### ABOUT THIS TASK
Could you repeat the records below exactly, without the pictures?

Saved data entries
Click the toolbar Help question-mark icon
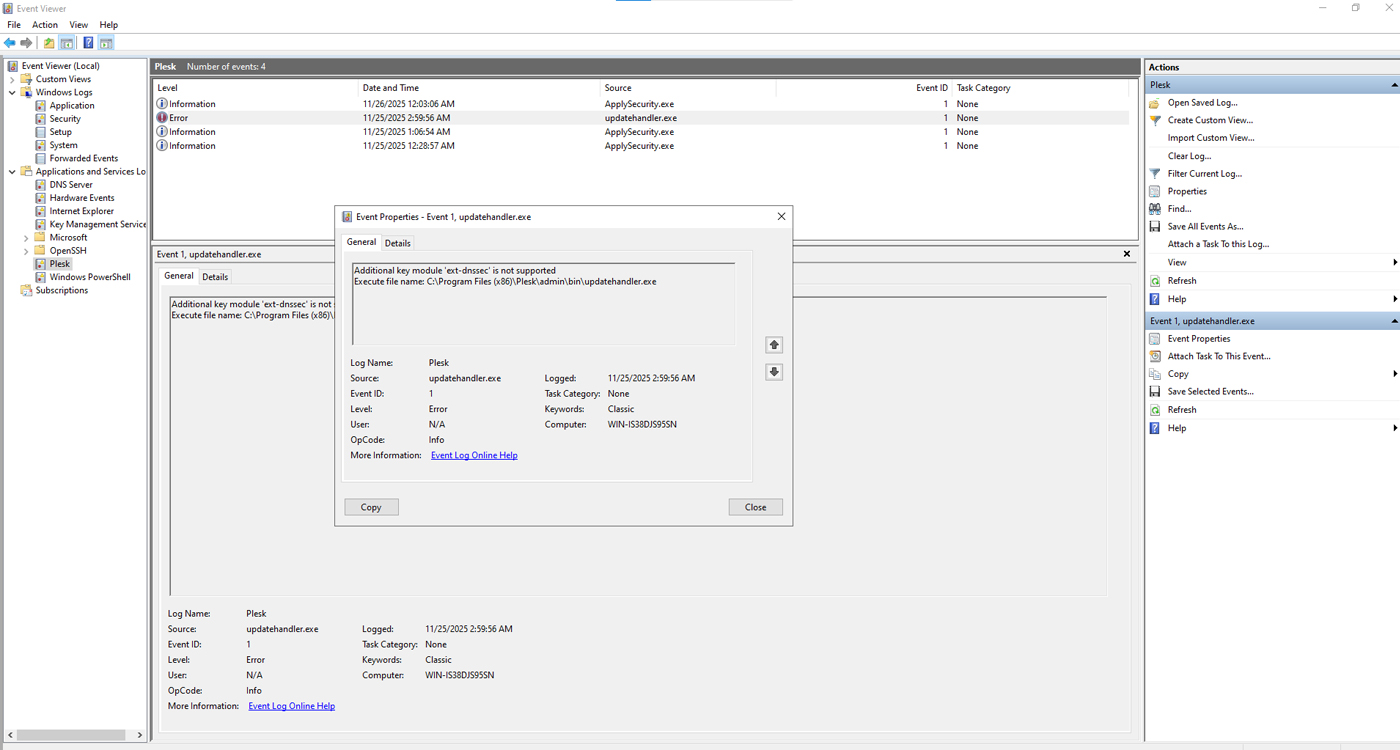This screenshot has height=750, width=1400. 88,43
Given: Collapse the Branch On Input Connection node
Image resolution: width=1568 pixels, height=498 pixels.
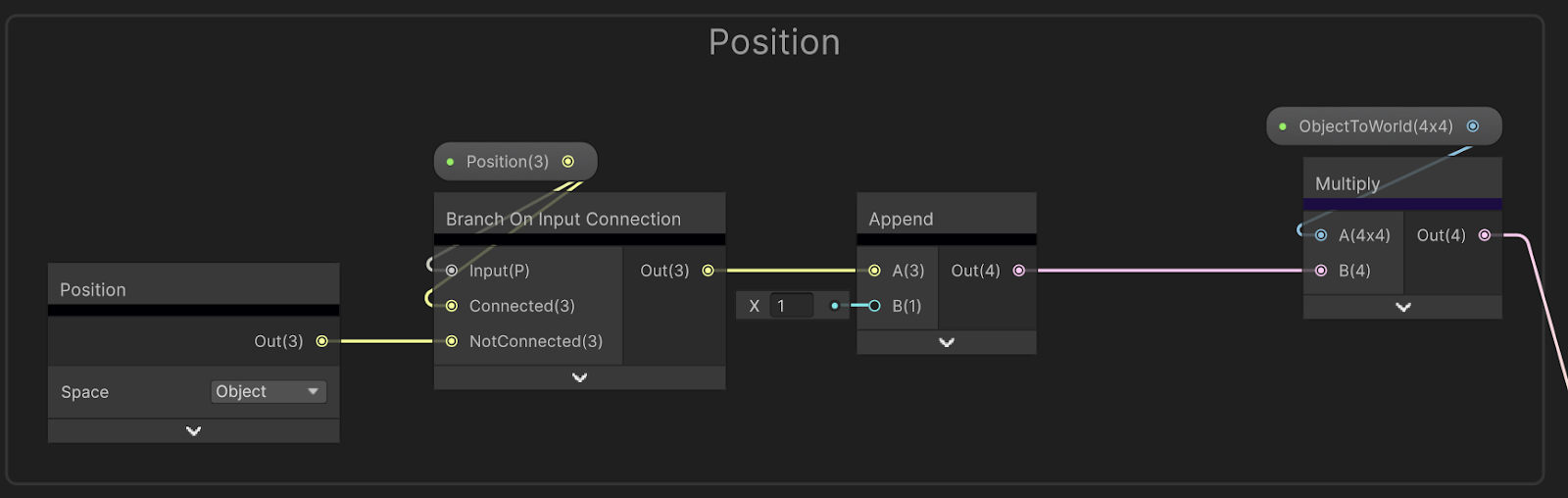Looking at the screenshot, I should coord(579,377).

### REPLY
Click the toolbar Help question-mark icon
This screenshot has height=750, width=1400. 88,43
Given: Collapse the Branch On Input Connection node
Image resolution: width=1568 pixels, height=498 pixels.
Looking at the screenshot, I should coord(579,377).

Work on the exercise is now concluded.